Though T. Rowe Price is the biggest shareholder in UTI MF, India’s sixth largest mutual fund house, the other four owners—Life Insurance Corp. of India (LIC), Bank of Baroda (BoB), Punjab National Bank (PNB) and Bank of India (BoI)—together own a commanding majority on its board.
T. Rowe Price, among the world’s largest asset management companies (AMCs) with over $1 trillion assets under management, further wrote, “Independent directors on the board of the AMC (nominated by LIC, SBI, and PNB), without consulting TRP’s nominee directors, had the gall to challenge and oppose the decisions of the trustees, accused the trustees of being prejudiced against the independent directors, and refused to accept the directions passed by the trustees.”
“The independent directors, using their majority on the AMC’s board, have been blatantly flouting the MF regulations by undermining the directions and authority of the trustees. We are very disappointed with the defiant and irresponsible actions of the ‘independent directors’ of UTI AMC, taken without sincere regard for either trustee board authority or the inevitable damage done to the business of UTI and its Unit Holders,” it added.
“This could have dire consequences for the AMC and its operations. Further, when a trustee board has taken a principled position to protect its unit holders, if Sebi does not support that trustee board in the face of opposition from a contentious AMC board faction, such inaction will surely weaken the future influence of all mutual fund trustee boards,” the letter added.
A T. Rowe Price spokesperson said the firm was merely asking authorities to comply with regulations, law and the directions of the trustee board. “The AMC directors nominated by certain conflicted shareholders have gone well outside the bounds of good governance in an effort to create a situation that will allow the conflicted shareholders to avoid timely compliance with the Sebi regulation requiring each of them to sell below 10%. In doing so, these directors have also defied the lawfully binding direction of the independent MF trustee board. We are simply asking Sebi and the finance ministry to direct the sponsors and their nominees to comply with regulations, the law and, more specifically, the directions of the trustee board,” the spokesperson said in an emailed response.
Queries emailed to UTI AMC, Sebi, LIC, BoB, PNB and BoI remained unanswered till press time.
A Sebi order in March 2018, intended to avoid potential conflicts of interest and strengthen the governance structure of MFs, said no shareholder of an AMC can own more than 10% stake in another AMC; and that those who own such stakes need to bring them down. Such shareholders will not be allowed to be on the board of both AMCs either.
This means T. Rowe Price’s partners, which have their own MF businesses, will need to pare their stakes through an IPO. T. Rowe Price is seeking to extend the tenure of Puri, which ends in August 2018, to ensure continuity through the expected IPO (initial public offering) process.

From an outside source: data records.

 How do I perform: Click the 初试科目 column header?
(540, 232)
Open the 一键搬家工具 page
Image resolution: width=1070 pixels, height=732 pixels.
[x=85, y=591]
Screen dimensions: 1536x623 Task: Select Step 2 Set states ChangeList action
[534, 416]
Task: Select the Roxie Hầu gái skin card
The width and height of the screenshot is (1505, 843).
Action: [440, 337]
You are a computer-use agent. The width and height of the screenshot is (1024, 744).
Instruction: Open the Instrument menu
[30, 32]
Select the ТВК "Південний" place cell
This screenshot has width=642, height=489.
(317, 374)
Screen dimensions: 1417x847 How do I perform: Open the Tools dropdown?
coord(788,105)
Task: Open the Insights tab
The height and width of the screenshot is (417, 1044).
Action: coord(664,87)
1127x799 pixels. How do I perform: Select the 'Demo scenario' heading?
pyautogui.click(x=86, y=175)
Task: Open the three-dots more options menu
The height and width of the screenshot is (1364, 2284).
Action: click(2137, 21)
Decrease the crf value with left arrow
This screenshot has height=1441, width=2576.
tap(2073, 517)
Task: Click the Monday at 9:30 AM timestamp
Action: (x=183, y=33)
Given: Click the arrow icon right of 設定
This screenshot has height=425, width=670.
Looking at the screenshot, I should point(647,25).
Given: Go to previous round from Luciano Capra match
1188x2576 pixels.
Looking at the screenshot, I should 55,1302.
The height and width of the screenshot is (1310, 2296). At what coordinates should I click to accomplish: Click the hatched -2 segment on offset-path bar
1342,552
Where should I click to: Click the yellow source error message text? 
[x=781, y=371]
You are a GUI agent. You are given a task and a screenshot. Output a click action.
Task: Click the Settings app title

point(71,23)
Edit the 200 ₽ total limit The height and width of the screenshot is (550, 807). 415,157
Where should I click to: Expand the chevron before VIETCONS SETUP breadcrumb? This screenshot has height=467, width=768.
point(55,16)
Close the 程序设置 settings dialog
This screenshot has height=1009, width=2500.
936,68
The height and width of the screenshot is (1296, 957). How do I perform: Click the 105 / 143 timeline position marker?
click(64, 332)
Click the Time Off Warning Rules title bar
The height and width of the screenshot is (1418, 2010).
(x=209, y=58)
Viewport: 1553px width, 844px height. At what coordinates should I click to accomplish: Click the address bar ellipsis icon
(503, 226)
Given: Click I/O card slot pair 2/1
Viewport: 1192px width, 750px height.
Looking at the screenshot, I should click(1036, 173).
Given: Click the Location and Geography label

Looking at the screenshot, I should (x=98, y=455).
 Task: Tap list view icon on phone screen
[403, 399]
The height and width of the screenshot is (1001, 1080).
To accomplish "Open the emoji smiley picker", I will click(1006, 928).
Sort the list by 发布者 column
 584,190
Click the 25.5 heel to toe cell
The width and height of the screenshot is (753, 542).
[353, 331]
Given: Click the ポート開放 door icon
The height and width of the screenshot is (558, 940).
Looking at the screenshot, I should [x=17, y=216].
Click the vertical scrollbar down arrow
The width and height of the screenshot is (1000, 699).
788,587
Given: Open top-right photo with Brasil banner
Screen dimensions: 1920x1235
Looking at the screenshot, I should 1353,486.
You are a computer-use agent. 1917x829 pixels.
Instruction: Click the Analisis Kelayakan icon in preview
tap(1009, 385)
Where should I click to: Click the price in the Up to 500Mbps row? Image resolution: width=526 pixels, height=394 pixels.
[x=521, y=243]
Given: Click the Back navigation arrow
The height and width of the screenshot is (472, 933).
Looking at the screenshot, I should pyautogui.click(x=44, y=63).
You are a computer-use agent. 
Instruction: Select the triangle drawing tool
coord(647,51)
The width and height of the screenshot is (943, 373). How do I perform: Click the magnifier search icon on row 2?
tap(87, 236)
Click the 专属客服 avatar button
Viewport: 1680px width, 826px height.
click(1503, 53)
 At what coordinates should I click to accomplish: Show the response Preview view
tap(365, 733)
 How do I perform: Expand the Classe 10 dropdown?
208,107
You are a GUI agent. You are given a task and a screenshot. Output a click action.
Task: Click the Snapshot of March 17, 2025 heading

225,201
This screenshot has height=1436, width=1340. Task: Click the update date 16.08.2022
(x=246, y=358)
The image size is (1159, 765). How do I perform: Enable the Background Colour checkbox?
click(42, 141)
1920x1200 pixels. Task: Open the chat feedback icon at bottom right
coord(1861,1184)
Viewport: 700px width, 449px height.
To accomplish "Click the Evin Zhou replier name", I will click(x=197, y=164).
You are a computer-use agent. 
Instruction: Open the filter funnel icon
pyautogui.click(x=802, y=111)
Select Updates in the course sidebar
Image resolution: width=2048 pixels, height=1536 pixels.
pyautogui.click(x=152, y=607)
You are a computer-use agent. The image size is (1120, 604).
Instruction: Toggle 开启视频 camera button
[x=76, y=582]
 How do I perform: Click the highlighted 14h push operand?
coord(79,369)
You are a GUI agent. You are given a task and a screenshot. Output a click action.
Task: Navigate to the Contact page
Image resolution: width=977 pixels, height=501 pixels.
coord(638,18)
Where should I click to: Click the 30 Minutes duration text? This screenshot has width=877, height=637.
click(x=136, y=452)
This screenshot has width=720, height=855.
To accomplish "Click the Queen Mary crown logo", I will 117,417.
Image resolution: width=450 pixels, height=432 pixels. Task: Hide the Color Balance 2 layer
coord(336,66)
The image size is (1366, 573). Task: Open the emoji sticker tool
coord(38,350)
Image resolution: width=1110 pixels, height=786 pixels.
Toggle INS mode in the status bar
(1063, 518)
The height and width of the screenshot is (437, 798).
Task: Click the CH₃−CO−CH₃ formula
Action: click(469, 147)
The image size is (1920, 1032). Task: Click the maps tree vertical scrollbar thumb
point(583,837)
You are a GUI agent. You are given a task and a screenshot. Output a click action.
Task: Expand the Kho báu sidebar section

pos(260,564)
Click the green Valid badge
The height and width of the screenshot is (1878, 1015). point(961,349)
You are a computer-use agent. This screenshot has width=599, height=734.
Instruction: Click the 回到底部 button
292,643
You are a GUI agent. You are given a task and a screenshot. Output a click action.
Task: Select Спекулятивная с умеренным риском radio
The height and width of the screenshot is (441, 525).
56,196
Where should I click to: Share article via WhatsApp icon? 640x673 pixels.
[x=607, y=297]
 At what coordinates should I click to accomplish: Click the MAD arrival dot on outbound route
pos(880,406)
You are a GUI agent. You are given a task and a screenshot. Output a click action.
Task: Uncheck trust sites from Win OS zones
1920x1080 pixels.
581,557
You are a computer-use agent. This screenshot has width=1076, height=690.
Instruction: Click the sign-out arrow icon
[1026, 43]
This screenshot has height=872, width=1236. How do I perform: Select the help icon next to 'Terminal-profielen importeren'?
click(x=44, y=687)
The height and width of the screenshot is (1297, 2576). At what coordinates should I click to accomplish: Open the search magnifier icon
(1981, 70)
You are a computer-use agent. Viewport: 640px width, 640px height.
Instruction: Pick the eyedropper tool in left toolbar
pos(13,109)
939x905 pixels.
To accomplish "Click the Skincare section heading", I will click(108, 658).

He was appointed as CEO in 2013, after the position remained unoccupied for over two years.
When UTI MF was set up, the four stakeholders were supposed to be temporary custodians. It was agreed that over time, these shareholders would exit through an IPO.
Each Indian shareholder paid around Rs 312 crore in 2003-05 to acquire 25% of UTI. Later, T. Rowe Price paid Rs 162 crore to each stakeholder in 2009 to acquire a 26% in UTI AMC.